« poprzedni wątek | następny wątek » |
1. Data: 2006-11-13 15:15:41
Temat: Prusznik niebieskiOglądając Allegro natknęłam się na takowy krzew. W opisie ma
zimozielony. Pogooglałam i wynika, że albo to specyficzna odmiana, albo
sprzedawca naciąga, a krzew mi sie bardzo podoba. Wysokość też się nie
zgadza. W opisach do 80 cm, u sprzedającego 1,5m.
Ktoś sie natknął, bądź posiada?
Pozdrawiam
--
michalina
› Pokaż wiadomość z nagłówkami
Zobacz także
2. Data: 2006-11-13 15:34:58
Temat: Re: Prusznik niebieskiDnia Mon, 13 Nov 2006 16:15:41 +0100, michalina napisał(a):
> Oglądając Allegro natknęłam się na takowy krzew. W opisie ma
> zimozielony. Pogooglałam i wynika, że albo to specyficzna odmiana, albo
> sprzedawca naciąga, a krzew mi sie bardzo podoba. Wysokość też się nie
> zgadza. W opisach do 80 cm, u sprzedającego 1,5m.
> Ktoś sie natknął, bądź posiada?
Jewst fantastyczny, jednak nie do naszego klimatu (na pewno ma nikłe szanse
na przezimowanie w gruncie).
Widziałam w czerwcu u Angolii kwitnące, w co drugim ogrodzie rosły.
Rewelacyjny kolor, piękne kwiaty.
Pozdrawiam,
Marta
--
http://tabaza.sapijaszko.net/
› Pokaż wiadomość z nagłówkami
3. Data: 2006-11-13 19:31:26
Temat: Re: Prusznik niebieskiUżytkownik "michalina" <m...@n...vp.pl> napisał w wiadomości
news:eja2cq$q2b$1@nemesis.news.tpi.pl...
> Oglądając Allegro natknęłam się na takowy krzew. W opisie ma
> zimozielony. Pogooglałam i wynika, że albo to specyficzna odmiana, albo
> sprzedawca naciąga, a krzew mi sie bardzo podoba. Wysokość też się nie
> zgadza. W opisach do 80 cm, u sprzedającego 1,5m.

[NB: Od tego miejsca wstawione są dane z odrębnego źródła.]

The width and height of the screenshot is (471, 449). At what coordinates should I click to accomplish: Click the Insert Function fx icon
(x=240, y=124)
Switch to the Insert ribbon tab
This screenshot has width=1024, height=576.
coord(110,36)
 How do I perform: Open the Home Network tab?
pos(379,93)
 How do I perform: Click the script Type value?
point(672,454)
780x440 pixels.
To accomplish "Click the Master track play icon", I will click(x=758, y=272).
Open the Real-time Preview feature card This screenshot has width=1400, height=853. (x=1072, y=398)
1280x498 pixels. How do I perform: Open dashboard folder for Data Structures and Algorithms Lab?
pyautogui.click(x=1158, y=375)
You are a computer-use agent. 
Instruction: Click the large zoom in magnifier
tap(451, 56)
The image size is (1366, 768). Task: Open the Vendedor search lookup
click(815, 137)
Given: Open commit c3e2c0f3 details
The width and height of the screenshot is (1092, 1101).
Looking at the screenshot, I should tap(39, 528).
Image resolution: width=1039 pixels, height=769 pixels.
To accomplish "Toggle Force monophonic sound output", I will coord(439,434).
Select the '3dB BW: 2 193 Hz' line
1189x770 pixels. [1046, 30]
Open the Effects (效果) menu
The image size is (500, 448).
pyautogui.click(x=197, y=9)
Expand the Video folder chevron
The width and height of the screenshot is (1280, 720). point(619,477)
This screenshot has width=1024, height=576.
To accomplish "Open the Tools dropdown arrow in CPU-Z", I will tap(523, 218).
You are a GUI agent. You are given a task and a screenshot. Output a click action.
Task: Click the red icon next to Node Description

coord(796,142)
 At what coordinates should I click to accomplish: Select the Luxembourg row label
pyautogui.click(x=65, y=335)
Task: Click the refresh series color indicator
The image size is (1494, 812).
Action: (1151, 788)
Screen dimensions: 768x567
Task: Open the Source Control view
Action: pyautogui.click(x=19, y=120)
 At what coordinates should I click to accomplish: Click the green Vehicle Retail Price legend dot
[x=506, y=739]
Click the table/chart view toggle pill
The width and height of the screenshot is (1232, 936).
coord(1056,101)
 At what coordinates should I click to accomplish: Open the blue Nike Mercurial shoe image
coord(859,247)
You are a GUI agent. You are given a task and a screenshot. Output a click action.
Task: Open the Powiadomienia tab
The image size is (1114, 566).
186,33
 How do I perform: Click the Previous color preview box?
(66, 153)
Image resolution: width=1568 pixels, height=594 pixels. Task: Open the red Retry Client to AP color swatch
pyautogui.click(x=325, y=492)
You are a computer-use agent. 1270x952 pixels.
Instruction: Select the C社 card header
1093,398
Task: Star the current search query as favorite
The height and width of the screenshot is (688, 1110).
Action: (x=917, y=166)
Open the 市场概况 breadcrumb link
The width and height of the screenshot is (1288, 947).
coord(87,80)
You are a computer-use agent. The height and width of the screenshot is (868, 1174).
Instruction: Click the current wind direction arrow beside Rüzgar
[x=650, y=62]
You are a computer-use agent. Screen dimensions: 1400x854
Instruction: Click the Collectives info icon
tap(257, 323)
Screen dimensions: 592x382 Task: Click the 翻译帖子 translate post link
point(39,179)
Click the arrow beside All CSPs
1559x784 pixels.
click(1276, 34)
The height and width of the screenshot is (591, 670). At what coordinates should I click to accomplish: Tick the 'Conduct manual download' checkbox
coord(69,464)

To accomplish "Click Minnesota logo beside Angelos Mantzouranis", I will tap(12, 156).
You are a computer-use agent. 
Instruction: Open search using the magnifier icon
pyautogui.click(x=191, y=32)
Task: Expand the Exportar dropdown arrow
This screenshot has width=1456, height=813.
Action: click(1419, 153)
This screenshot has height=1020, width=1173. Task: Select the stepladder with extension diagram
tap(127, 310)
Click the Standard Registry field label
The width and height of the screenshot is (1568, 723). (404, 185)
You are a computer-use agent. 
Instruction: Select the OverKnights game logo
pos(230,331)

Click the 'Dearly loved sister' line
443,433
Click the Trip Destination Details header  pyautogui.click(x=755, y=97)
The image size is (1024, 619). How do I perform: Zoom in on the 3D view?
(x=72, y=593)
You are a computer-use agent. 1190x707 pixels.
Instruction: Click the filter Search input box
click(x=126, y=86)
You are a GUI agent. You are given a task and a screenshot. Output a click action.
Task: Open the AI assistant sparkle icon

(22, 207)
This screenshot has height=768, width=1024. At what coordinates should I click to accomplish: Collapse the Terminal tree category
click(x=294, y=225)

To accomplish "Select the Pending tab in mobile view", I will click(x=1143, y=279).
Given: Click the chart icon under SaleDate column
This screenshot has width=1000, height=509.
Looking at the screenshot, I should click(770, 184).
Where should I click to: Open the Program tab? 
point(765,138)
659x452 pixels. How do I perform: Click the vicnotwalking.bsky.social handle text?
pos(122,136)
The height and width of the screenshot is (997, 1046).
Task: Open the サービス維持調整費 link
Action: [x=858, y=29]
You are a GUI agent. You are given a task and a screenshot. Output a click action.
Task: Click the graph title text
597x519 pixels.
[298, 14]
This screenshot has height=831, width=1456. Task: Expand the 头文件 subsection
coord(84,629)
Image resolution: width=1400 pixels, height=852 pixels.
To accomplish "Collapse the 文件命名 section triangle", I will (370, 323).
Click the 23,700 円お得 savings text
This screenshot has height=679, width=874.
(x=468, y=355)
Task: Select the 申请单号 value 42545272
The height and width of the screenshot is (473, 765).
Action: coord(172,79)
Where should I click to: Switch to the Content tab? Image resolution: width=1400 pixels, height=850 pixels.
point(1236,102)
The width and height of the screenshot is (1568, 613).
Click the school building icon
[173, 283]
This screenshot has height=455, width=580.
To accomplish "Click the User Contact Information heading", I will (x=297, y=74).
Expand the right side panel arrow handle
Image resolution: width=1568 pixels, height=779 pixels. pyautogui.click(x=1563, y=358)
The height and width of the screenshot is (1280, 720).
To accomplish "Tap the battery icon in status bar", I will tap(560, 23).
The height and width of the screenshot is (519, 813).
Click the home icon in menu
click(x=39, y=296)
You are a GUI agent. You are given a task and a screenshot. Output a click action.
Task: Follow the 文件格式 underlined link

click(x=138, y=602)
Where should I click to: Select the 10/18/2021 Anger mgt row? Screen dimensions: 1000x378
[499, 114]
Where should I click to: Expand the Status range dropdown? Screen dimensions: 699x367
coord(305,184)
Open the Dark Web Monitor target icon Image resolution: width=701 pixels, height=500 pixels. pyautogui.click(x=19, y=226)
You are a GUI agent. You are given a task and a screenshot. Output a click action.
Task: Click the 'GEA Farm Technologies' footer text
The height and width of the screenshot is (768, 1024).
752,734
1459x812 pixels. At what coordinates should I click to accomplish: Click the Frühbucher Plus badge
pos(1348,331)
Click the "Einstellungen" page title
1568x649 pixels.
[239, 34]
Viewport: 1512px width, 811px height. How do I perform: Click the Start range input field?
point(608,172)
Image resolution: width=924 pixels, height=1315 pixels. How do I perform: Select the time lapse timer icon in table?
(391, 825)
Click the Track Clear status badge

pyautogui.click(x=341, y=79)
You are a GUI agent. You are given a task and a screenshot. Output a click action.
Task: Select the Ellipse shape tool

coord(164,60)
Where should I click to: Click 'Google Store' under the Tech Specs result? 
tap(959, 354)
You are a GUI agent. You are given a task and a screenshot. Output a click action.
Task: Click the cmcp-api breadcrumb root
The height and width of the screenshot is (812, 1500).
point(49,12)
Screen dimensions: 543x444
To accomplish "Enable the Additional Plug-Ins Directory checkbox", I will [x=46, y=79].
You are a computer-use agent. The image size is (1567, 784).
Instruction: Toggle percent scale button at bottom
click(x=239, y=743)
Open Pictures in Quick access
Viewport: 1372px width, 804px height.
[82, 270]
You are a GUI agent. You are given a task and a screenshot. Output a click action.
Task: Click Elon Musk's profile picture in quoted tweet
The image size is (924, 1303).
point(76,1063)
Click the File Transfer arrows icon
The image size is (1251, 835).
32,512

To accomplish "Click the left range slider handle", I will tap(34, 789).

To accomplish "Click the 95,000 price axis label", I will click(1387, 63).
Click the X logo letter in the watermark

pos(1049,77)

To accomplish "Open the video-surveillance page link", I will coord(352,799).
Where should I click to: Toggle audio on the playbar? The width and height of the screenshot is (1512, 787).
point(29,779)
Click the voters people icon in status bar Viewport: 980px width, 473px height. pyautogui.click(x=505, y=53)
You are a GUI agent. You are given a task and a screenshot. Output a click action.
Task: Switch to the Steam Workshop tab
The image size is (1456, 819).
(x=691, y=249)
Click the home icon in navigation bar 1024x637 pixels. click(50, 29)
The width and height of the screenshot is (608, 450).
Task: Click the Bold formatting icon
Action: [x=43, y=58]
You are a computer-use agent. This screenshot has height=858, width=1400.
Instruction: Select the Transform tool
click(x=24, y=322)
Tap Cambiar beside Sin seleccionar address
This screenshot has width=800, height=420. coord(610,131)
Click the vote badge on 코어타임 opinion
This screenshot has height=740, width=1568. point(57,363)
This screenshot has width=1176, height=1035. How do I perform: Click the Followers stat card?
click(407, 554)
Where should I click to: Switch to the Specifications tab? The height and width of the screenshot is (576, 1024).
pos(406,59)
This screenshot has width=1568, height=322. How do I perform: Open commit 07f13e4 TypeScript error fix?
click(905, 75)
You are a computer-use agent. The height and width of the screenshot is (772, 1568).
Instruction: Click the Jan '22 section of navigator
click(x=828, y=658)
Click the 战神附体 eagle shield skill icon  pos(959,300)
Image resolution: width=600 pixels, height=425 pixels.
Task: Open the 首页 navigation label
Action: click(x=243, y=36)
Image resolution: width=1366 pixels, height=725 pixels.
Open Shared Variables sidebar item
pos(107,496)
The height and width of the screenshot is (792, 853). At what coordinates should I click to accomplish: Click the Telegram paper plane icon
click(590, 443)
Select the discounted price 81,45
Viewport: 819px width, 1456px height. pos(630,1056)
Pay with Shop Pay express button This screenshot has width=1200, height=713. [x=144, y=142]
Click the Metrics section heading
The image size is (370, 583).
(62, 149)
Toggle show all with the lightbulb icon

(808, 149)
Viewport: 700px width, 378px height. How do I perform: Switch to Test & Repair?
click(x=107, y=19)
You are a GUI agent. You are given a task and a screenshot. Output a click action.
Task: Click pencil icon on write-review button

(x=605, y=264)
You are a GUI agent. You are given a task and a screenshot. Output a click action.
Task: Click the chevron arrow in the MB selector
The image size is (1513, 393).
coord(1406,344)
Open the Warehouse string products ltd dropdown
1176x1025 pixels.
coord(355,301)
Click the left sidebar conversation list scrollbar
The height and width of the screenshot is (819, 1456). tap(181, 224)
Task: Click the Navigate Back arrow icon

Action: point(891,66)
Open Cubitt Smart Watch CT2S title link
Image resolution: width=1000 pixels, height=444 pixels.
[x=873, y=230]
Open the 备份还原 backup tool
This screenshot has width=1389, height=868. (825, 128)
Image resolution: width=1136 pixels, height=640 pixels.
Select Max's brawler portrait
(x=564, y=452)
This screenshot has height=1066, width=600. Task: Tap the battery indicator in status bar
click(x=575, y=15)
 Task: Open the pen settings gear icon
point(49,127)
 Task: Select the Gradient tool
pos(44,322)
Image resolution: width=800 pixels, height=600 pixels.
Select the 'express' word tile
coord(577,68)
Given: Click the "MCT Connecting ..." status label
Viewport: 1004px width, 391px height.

> Ktoś sie natknął, bądź posiada?
Natknął się i posiadał, jako roślinę tarasową. Po czym wyrzucił, bo roślina
i właścicielka niezbyt sobie wzajem odpowiadały:) Pytaj Majki, czy jej
przypadkiem w Szczecinie nie zimuje w gruncie - choć wątpię!
Pozdrawiam, Basia.
--
http://tabaza.sapijaszko.net/
› Pokaż wiadomość z nagłówkami
4. Data: 2006-11-13 20:38:00
Temat: Re: Prusznik niebieski> Oglądając Allegro natknęłam się na takowy krzew. W opisie ma
> zimozielony. Pogooglałam i wynika, że albo to specyficzna odmiana, albo
> sprzedawca naciąga, a krzew mi sie bardzo podoba. Wysokość też się nie
> zgadza. W opisach do 80 cm, u sprzedającego 1,5m.
> Ktoś sie natknął, bądź posiada?
>
> Pozdrawiam
> --
> michalina
Witam!
U mnie /Wrocław / zimował w gruncie kilka lat i dobrze kwitł.Był sliczny.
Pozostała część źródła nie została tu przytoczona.